Dataset records:
↓↓↓

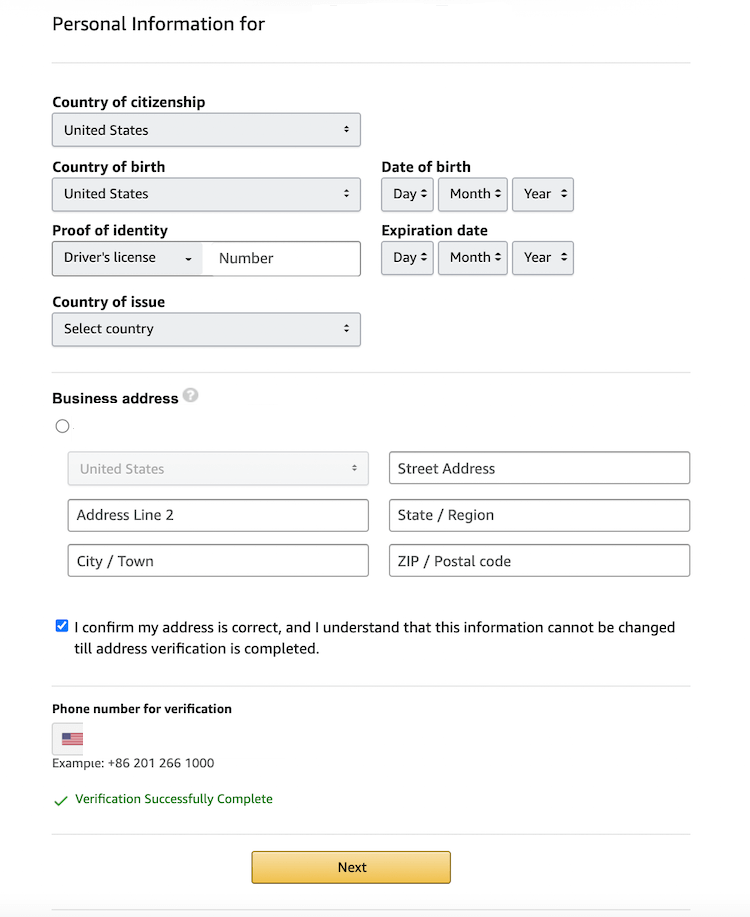
Task: Open the Business address help tooltip
Action: [190, 397]
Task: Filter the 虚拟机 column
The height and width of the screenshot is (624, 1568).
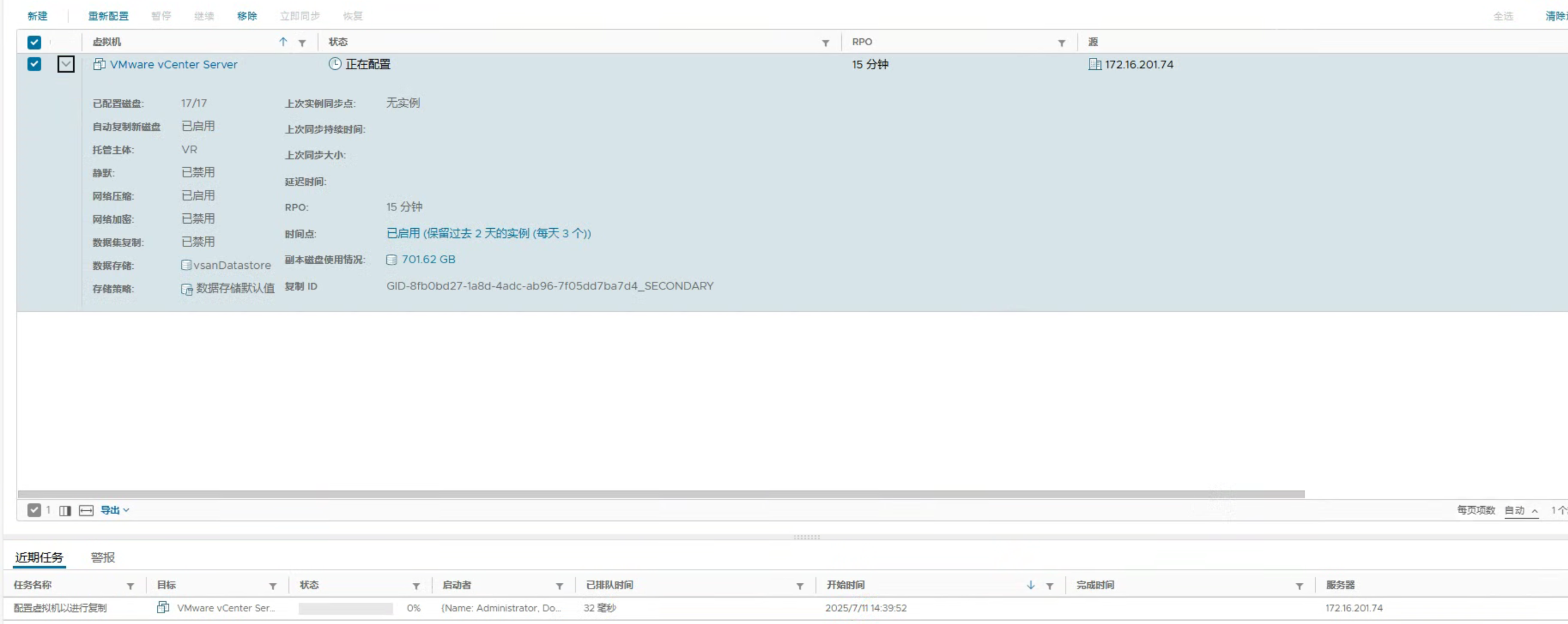Action: tap(302, 42)
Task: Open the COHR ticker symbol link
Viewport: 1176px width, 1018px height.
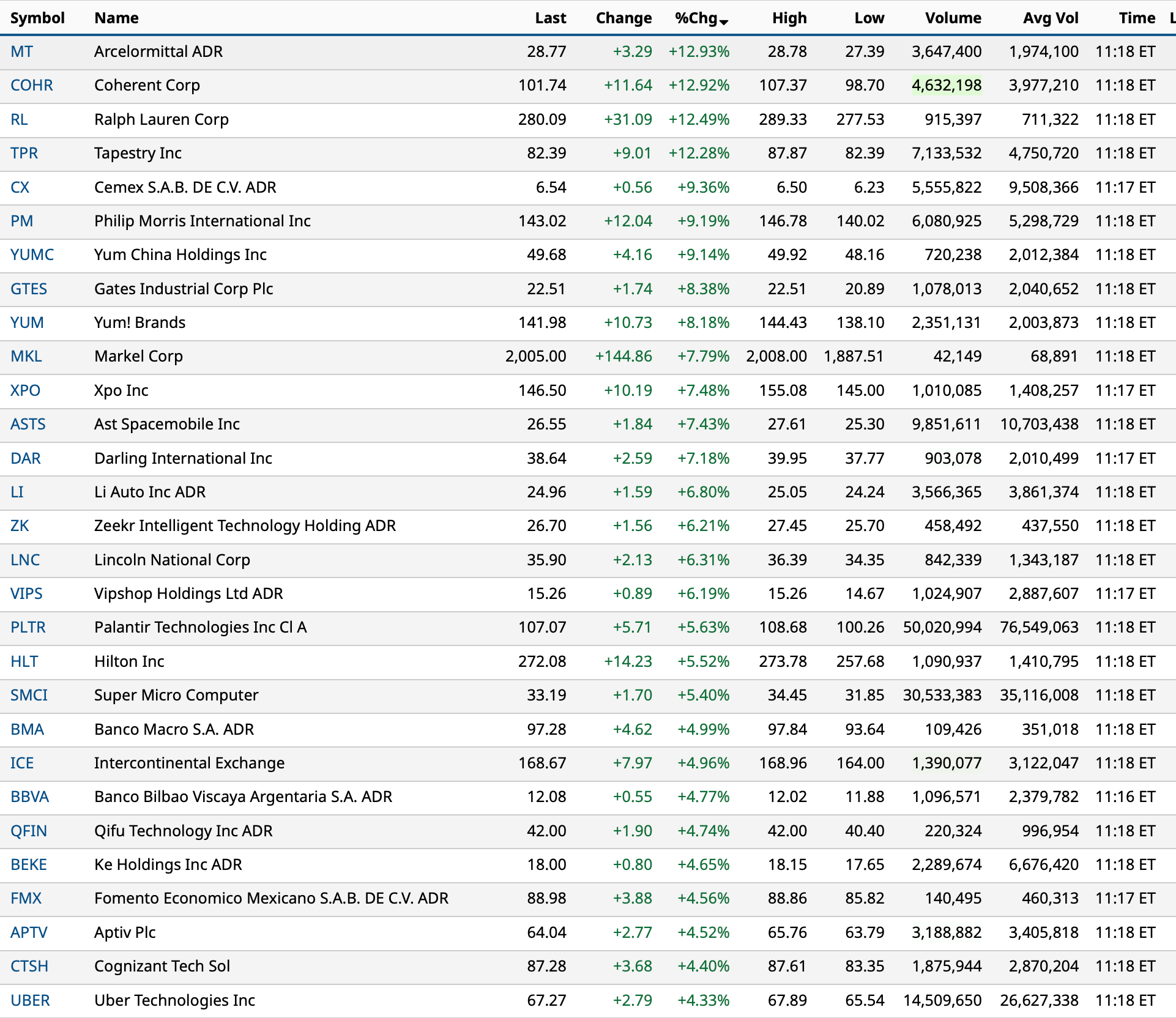Action: [31, 85]
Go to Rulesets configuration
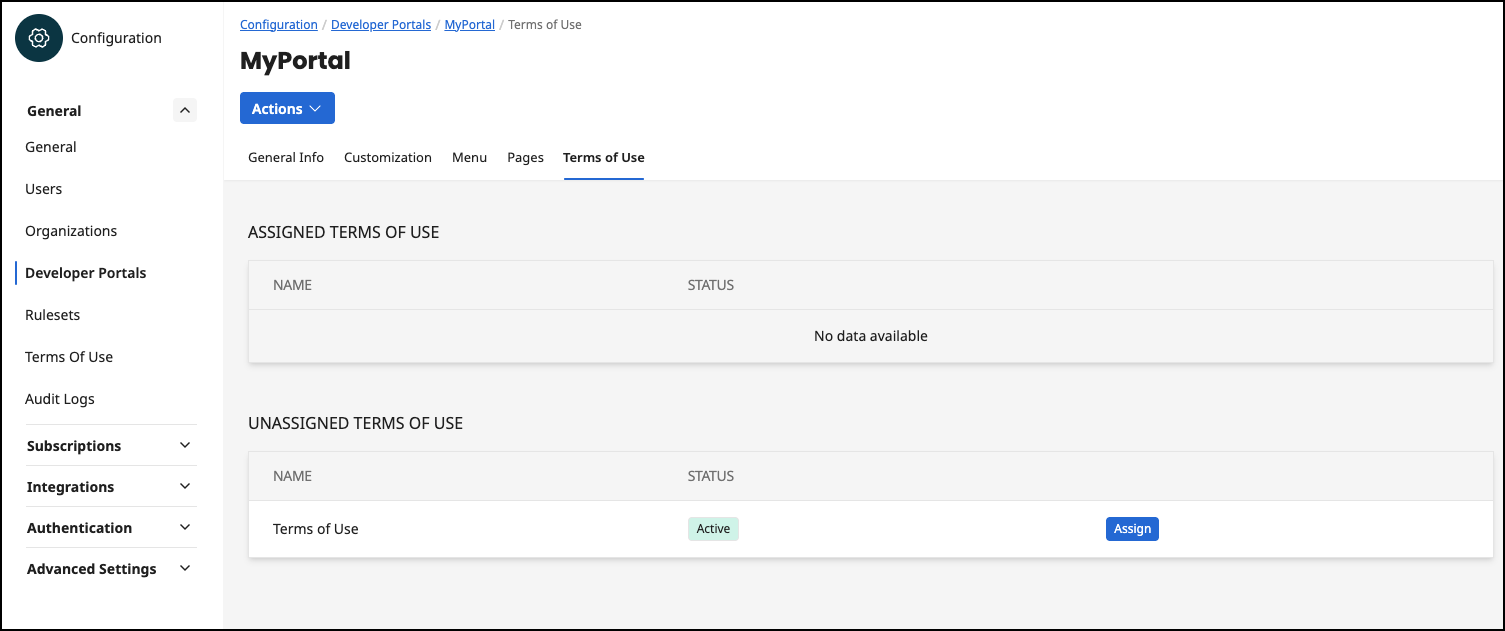Image resolution: width=1505 pixels, height=631 pixels. pos(52,314)

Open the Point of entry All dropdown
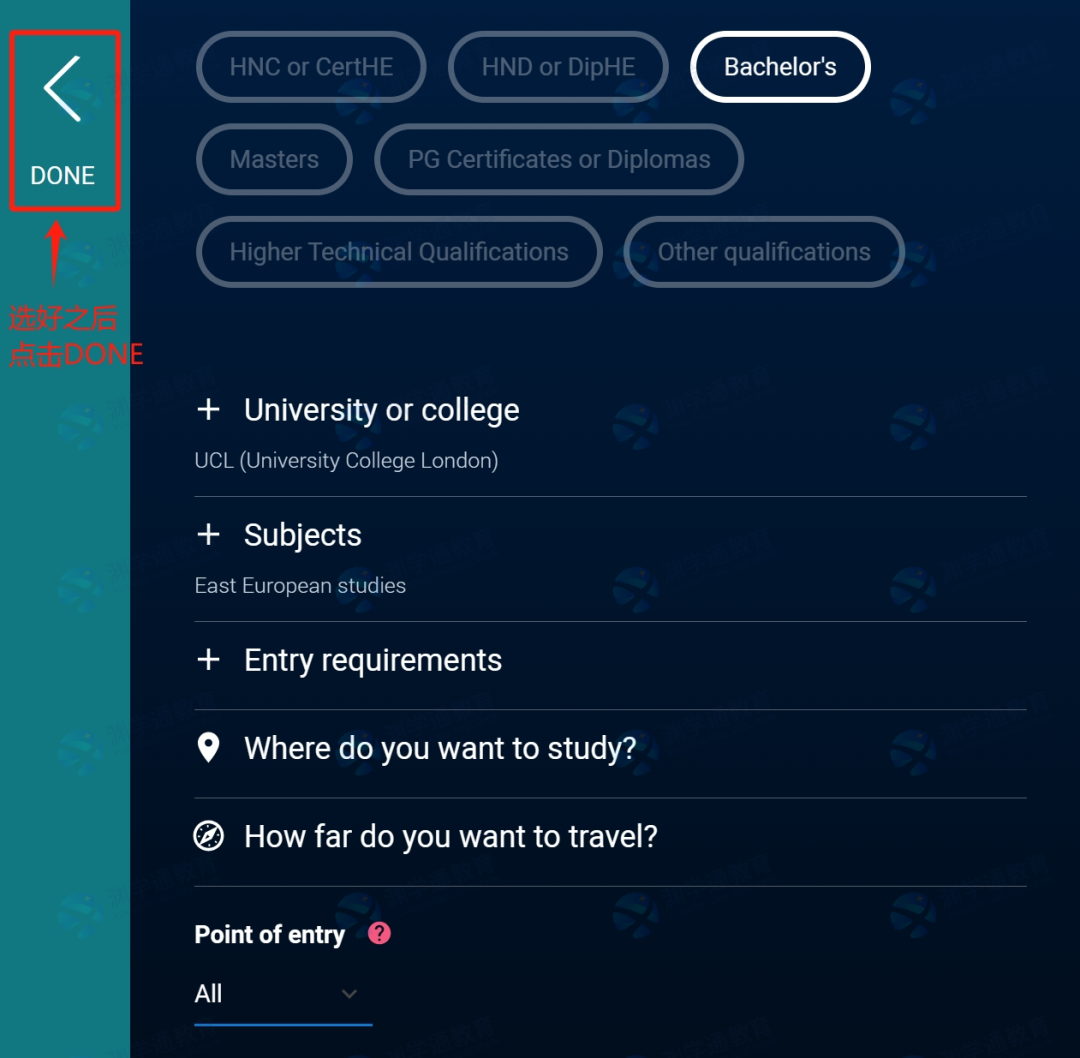(x=283, y=994)
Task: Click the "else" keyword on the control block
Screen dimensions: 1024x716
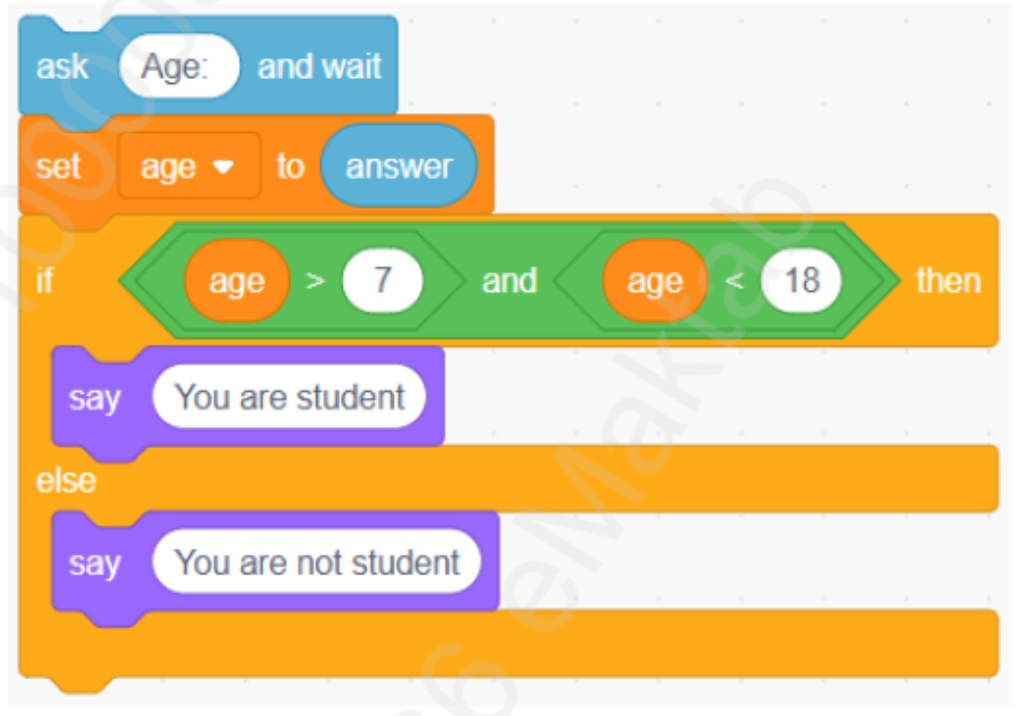Action: click(66, 481)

↑↑↑

● **WHAT THE TASK ASKS**: Copy the lines from the one containing "Task: Filter the 虚拟机 column" through the one containing "Image resolution: width=1505", inclusive, swapping "Open" for "Launch" and changing nothing else. Omit the pictures from your answer.

● **THE SOLUTION**:
Task: Filter the 虚拟机 column
The height and width of the screenshot is (624, 1568).
Action: tap(302, 42)
Task: Launch the COHR ticker symbol link
Viewport: 1176px width, 1018px height.
Action: [31, 85]
Go to Rulesets configuration
Image resolution: width=1505 pixels, height=631 pixels. pos(52,314)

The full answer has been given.